Detection of Hydrogen Peroxide 4/5 – with Prussian Blue

This chapter is part of the series ‘Detection of hydrogen peroxide with Prussian Blue’. This chapter delves deeper into the specifics of detecting hydrogen peroxide using Prussian Blue.

Detecting Hydrogen Peroxide

Electrochemical detection of hydrogen peroxide is interesting for the construction of biosensors using oxidases. The main issue with regards to detection is that an oxidation of hydrogen peroxide takes place at potentials above 0.6 V vs. Ag/AgCl. At potentials that high, many other species often present in real samples might also interfere. These species could be ascorbate (vitamin C), bilirubin, and urate.

Ideas were developed to exclude these species from electrodes by a membrane. This membrane would make all transport processes from and towards the electrode more difficult. Later mediators to transport the electrons from the enzyme to the electrode were developed and hydrogen peroxide detection was obsolete for some oxidase-based electrodes.

As mentioned before (see Chapter Why Detect Hydrogen Peroxide?), hydrogen peroxide is produced by enzymes, but it is hazardous for cells. Cells use peroxidases to deplete hydrogen peroxide. Horseradish peroxidase is popular for electrochemical applications, due to the fact that it is possible for the electrode to directly communicate with the enzyme’s active center. So the peroxidase can be used for hydrogen peroxide detection, but this enzyme’s high costs, low stability, and difficulty to bind it to the electrodes made it interesting to look for inorganic alternatives.

Using Prussian Blue

Thin Prussian Blue layers on electrodes are a very suitable alternative. The first investigations in 1990 showed well-performing sensors by applying around 40 mV vs Ag/AgCl for reduction. The scientific community was highly interested when demonstrations showed that the catalytic activity of Prussian Blue for hydrogen peroxide is 100 times higher than the one for oxygen. Optimization processes lead to Prussian Blue-based sensors that were able to work well at 0 V vs. Ag/AgCl so that Prussian Blue is called “artificial peroxidase”. At these low potentials, many common interfering substances do not show electrochemical reactions.

The catalytic effect and selectivity of Prussian Blue is a consequence of the Prussian Blue’s crystal structure. The crystal has small channels that allow the hydrogen peroxide to enter. Surrounded by the iron ions an electron transfer to the hydrogen peroxide becomes easy. For most of the other interfering species, the channels are not big enough.

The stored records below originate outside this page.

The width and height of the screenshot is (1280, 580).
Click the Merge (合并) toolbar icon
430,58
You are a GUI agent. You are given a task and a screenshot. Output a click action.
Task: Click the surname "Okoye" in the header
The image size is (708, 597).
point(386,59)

Unfortunately, these sensors are limited to neutral or acid solutions. Prussian Blue is not stable in alkaline solutions. The iron ions from the Prussian Blue form iron hydroxide which is soluble in water. This is an issue when the corresponding oxidase has its optimal pH value in the alkaline region. Researchers have developed different ways to create a Prussian Blue film that will show a higher stability in neutral or alkaline media. Most of them are based on the idea that iron is easily accessible for the hydroxide ions, so a change in structure will already lead to a higher stability. Different techniques are new ways of deposition or precipitating Prussian Blue in the presence of other ions.

Sitnikova et al. [1] have developed a layered film of Prussian Blue (iron hexacyanoferrate) and nickel hexacyanoferrate. This film is stable for hours without any loss in sensitivity and it is also stable in neutral as well as alkaline solutions. The presence of other iron ligands also poses no threat to this layer. 


[1] N. Sitnikova, A. Borisova, M. Komkova, A. Karyakin, Anal Chem 83 (2011), p. 2359-2363.